## EXERCISE REQUIREMENTS:
The full set of entries below, restated word for word and stripped of images, is the expected result.
======
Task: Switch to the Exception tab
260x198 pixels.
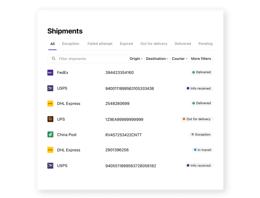Action: pyautogui.click(x=70, y=44)
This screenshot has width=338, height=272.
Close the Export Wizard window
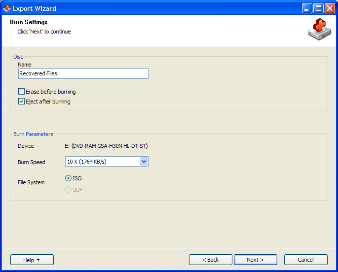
======
## COMPLETED TASK:
Task: Switch to the Exception tab
260x198 pixels.
Action: pyautogui.click(x=70, y=44)
This screenshot has width=338, height=272.
Close the Export Wizard window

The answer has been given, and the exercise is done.